::: DATA PROVIDED
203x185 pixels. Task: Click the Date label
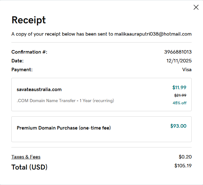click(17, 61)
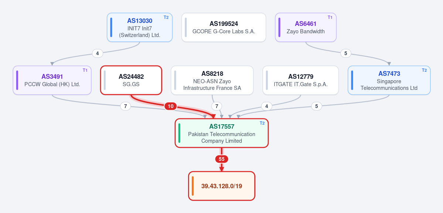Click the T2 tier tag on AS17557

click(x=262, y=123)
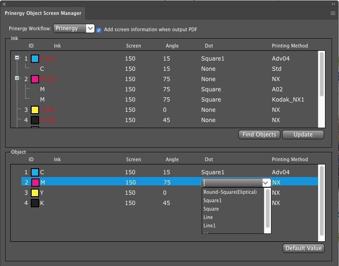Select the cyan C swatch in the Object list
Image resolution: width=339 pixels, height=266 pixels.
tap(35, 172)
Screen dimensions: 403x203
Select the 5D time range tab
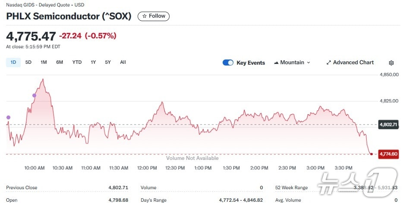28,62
::::::
::: DATA PROVIDED
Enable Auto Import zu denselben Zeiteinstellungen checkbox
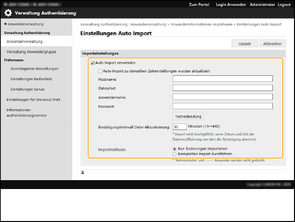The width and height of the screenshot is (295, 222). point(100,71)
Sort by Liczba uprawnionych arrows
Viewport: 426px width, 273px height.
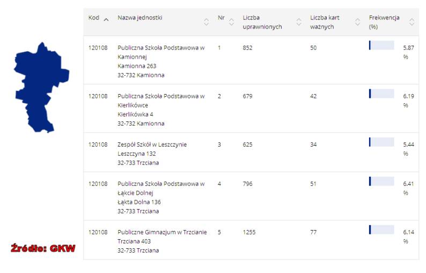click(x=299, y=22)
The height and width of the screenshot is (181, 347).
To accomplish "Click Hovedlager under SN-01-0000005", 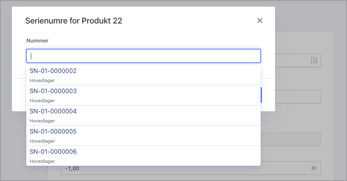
::::::
▶ WORK REQUEST
Pictures in the material above should be skipped; print exactly the lines from the one with "203x185 pixels. Task: Click the Date label" through the one with "Screen dimensions: 403x203".

▶ RESPONSE TO THIS TASK
203x185 pixels. Task: Click the Date label
click(17, 61)
Click the T2 tier tag on AS17557

click(x=262, y=123)
Select the cyan C swatch in the Object list
Image resolution: width=339 pixels, height=266 pixels.
tap(35, 172)
Screen dimensions: 403x203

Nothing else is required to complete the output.